Monday, January 29, 2007

New Mexico Resolution Hits CNN and The Nation

Impeachment: The Order of Peace
New Mexico Resolution Hits CNN and The Nation
by Leland Lehrman


CNN's Jack Cafferty picked up the New Mexico Impeachment Press Conference and gave a balanced summary and analysis of the situation. John Nichols of The Nation reported on the subject; here are the relevant excerpts:

"Prior to CNN personality Wolf Blitzer's testy-if-not-particularly substantive interview with the vice president..., the network's resident rabble rouser, commentator Jack Cafferty, presented a reasonably favorable feature on a move by New Mexico state Senators Jerry Ortiz y Pino, D-Albuquerque, and John Grubesic, D-Santa Fe, to get that state's legislature to petition Congress to impeach both Cheney and Bush. The New Mexico impeachment initiative, one of several currently moving forward in state legislatures around the country, is designed to force members of Congress to take seriously the increasingly-popular demand that the president and vice president be held to account for misleading Congress over the Iraq war, supporting torture, engaging in illegal spying on U.S. citizens and using their offices to punish critics. "I am an American citizen that believes that the Constitution is a sacred document and that the Bush administration clearly does not share this sentiment," explains Grubesic, while Ortiz y Pino says, "We're simply doing what all elected officials should be doing. That is, listening to the voice of the people and trying to carry it out as best we can."

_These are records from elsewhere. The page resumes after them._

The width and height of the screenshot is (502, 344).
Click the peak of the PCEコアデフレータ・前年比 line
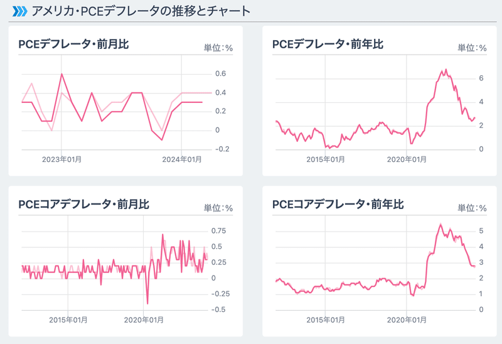[x=441, y=224]
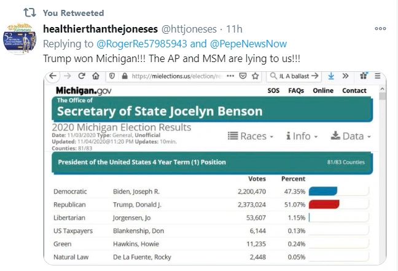Click the mielections.us URL address field
This screenshot has width=398, height=271.
tap(178, 76)
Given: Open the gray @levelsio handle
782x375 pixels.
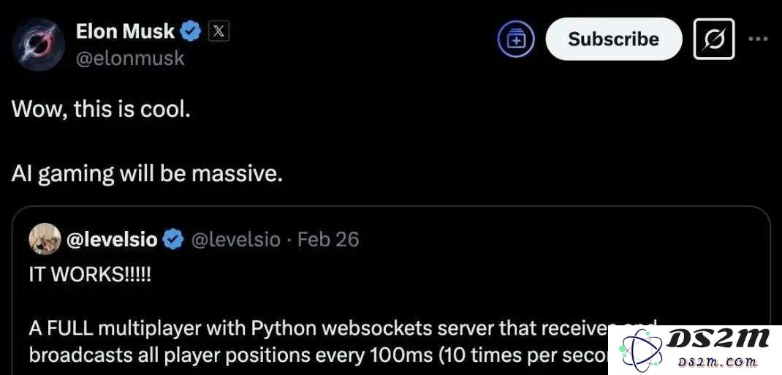Looking at the screenshot, I should [236, 240].
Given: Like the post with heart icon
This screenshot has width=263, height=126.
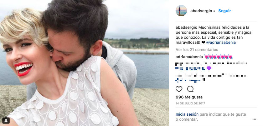Looking at the screenshot, I should [179, 89].
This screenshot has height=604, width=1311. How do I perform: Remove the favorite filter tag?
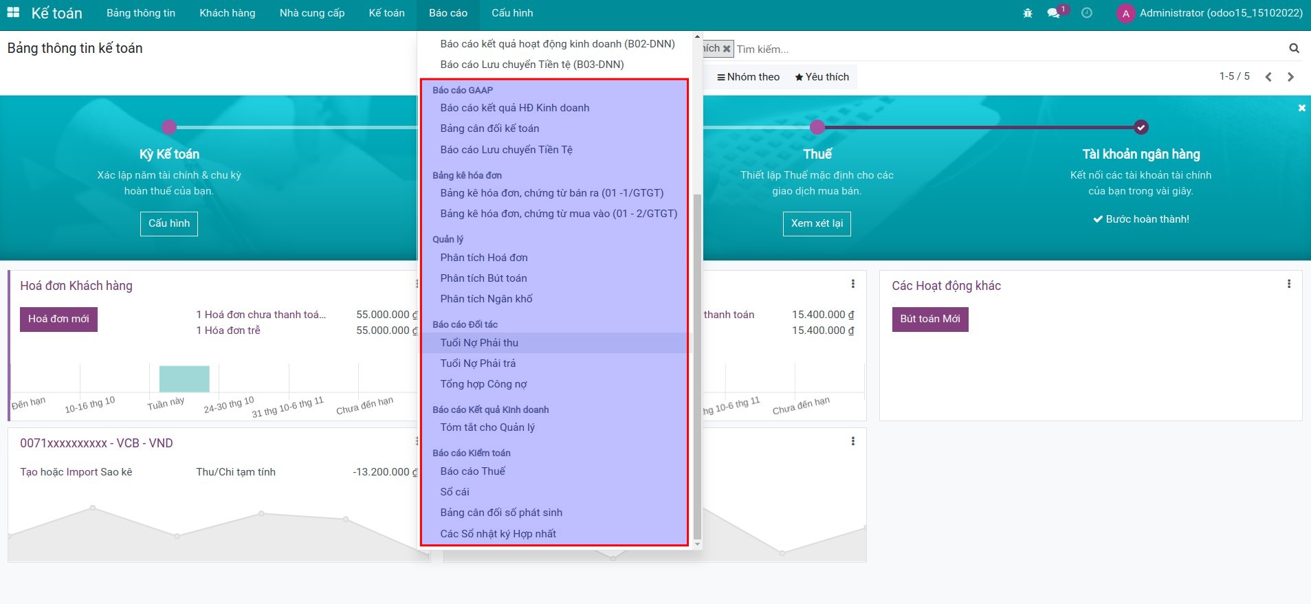point(727,49)
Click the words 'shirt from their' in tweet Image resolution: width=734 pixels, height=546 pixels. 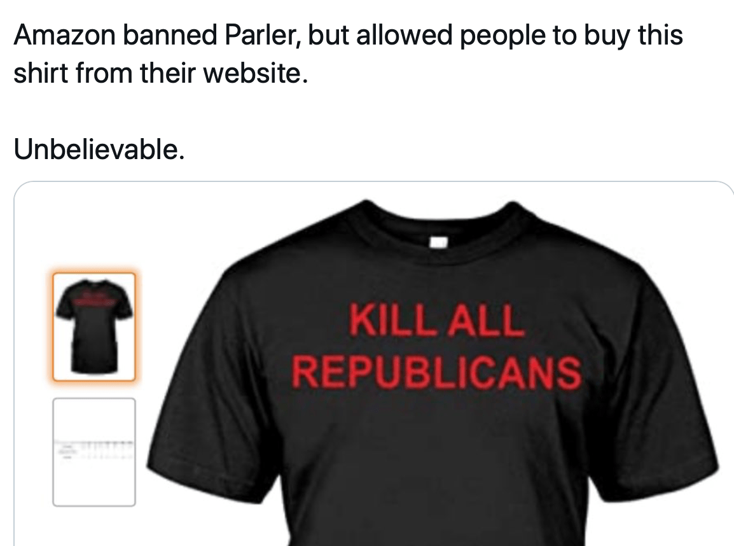[x=105, y=74]
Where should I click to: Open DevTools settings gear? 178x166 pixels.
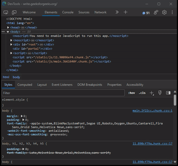point(164,12)
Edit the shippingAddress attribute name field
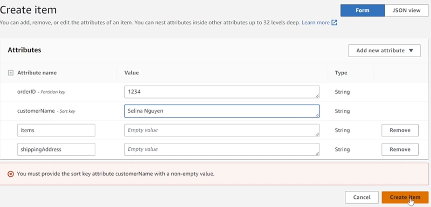Screen dimensions: 431x207 [x=57, y=149]
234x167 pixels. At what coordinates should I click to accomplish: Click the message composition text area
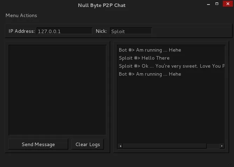click(58, 90)
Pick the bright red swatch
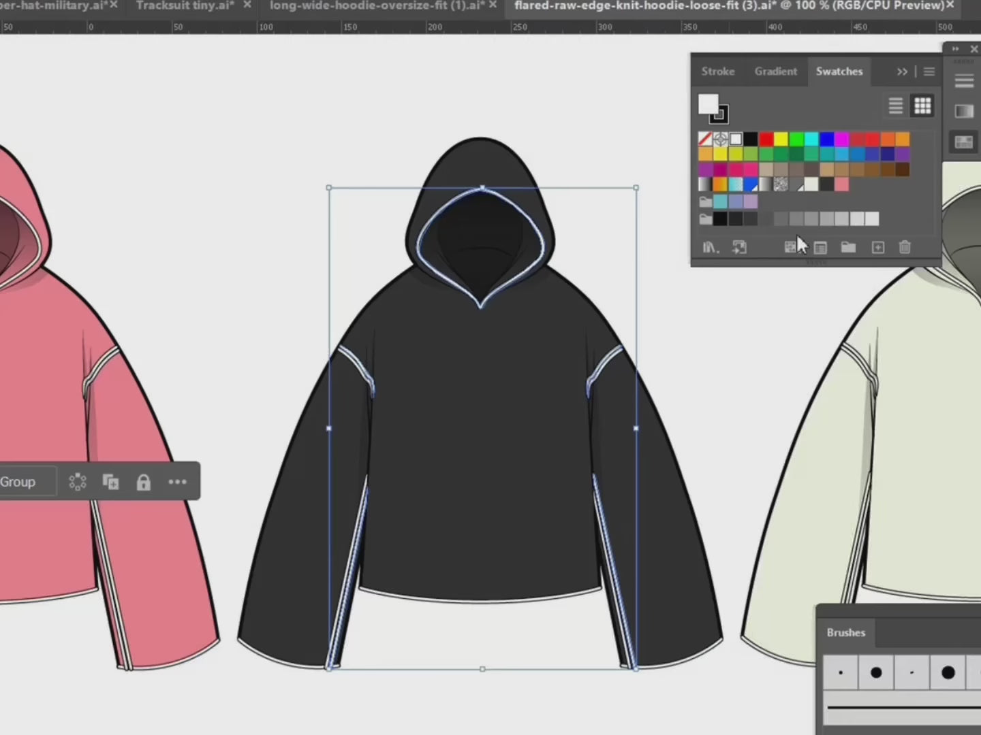 [766, 139]
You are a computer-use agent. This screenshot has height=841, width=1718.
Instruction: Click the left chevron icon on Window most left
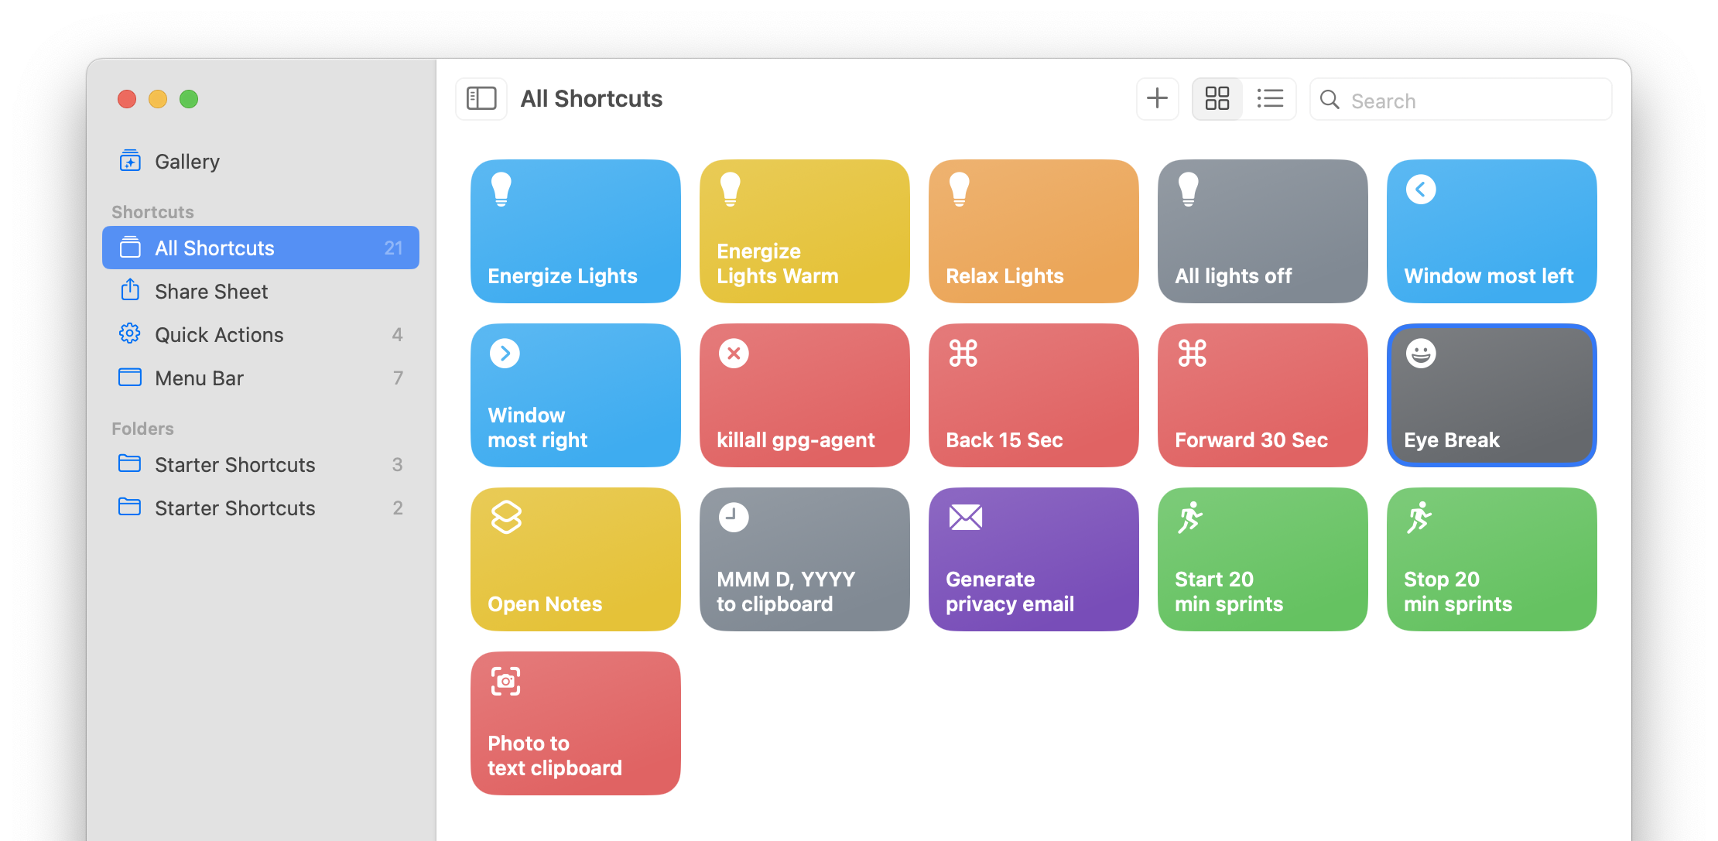(x=1421, y=190)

"Most of the media and the political class has been inclined to neglect -- or in some cases ridicule -- efforts by state legislators to move the impeachment process along. But U.S. Rep. Tom Udall, a Democrat who represents much of New Mexico, expressed respect for the initiative. "These legislators speak for many of my constituents," explains Udall, who says he plans to talk with supporters of the impeachment resolution and closely monitor its progress.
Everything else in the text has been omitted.